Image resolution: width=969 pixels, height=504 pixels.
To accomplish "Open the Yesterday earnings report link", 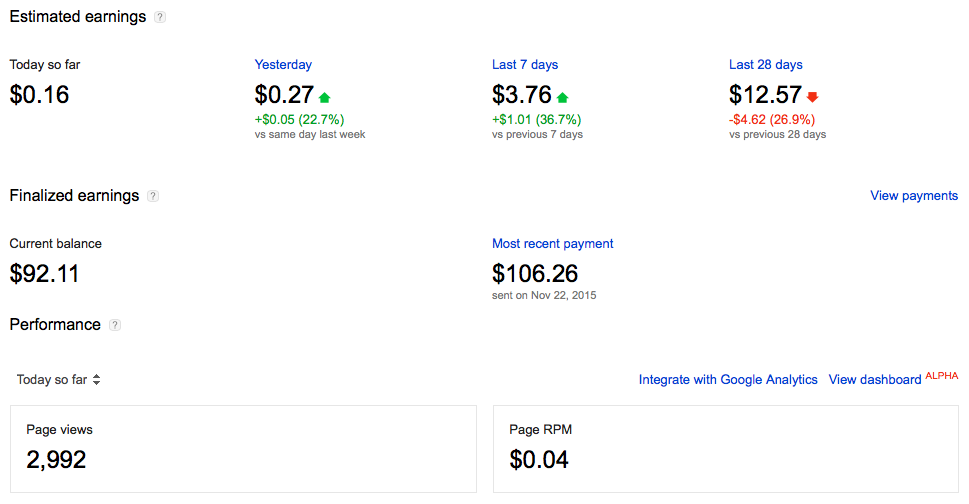I will tap(283, 65).
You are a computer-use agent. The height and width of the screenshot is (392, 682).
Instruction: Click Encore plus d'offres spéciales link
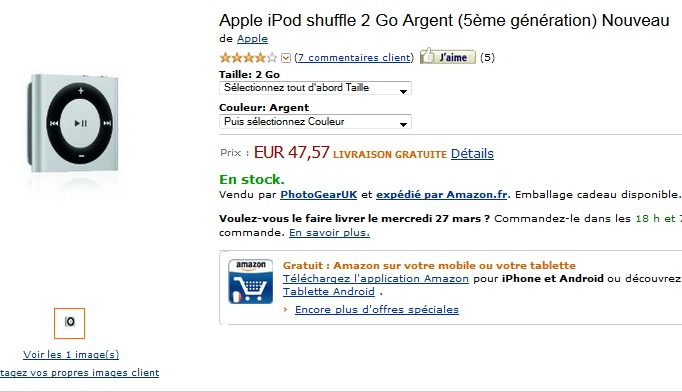pyautogui.click(x=377, y=310)
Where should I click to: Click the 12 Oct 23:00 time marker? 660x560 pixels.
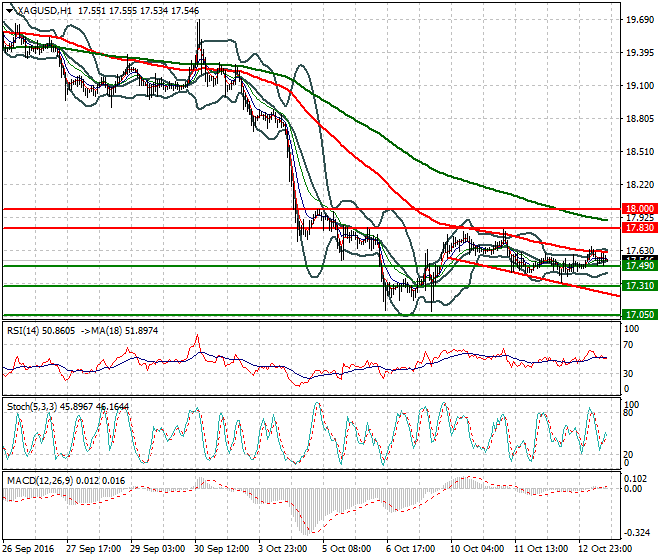coord(606,549)
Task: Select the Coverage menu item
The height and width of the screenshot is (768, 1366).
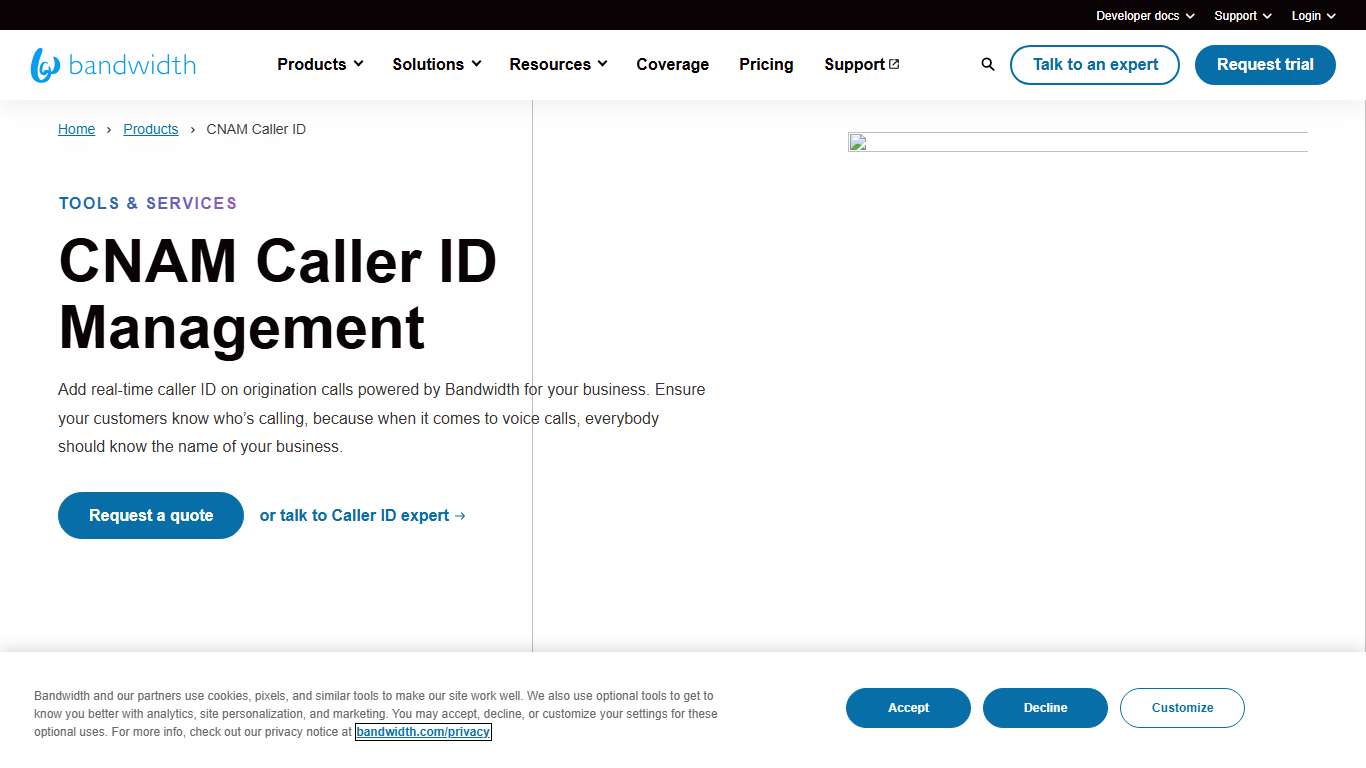Action: [672, 64]
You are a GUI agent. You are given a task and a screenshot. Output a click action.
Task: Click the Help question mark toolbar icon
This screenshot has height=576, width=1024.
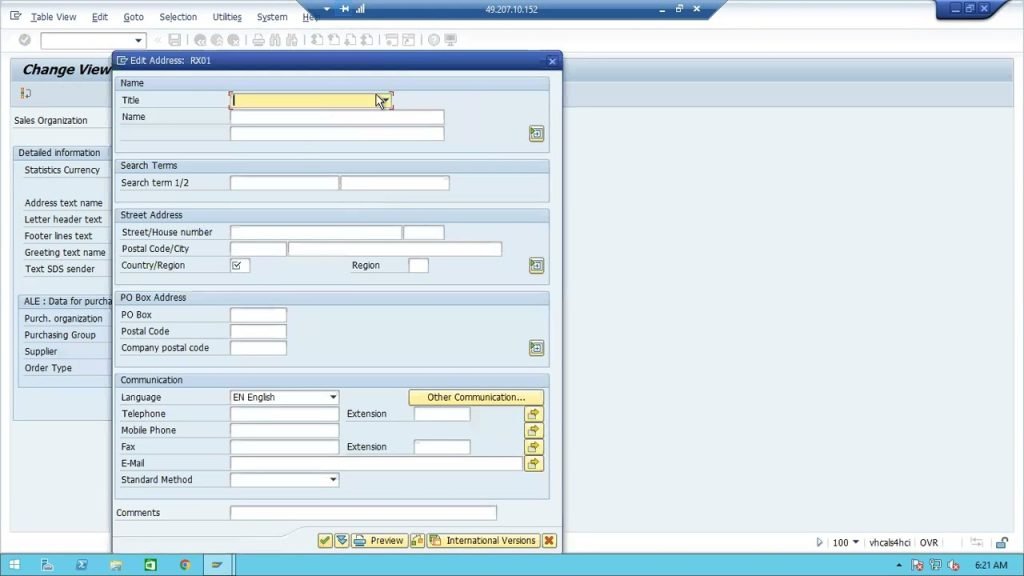(434, 40)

• _INSTRUCTIONS TO FOLLOW_: Whatever pictures the records hold, omit them; give again exactly the lines from the one containing "You are a computer-use" through the one containing "Task: Select the Coverage menu item".

• _SOLUTION TO THE PROBLEM_:
You are a computer-use agent. The height and width of the screenshot is (392, 682).
Instruction: Click Encore plus d'offres spéciales link
pyautogui.click(x=377, y=310)
Where should I click to: Click the 12 Oct 23:00 time marker? 660x560 pixels.
coord(606,549)
Task: Select the Coverage menu item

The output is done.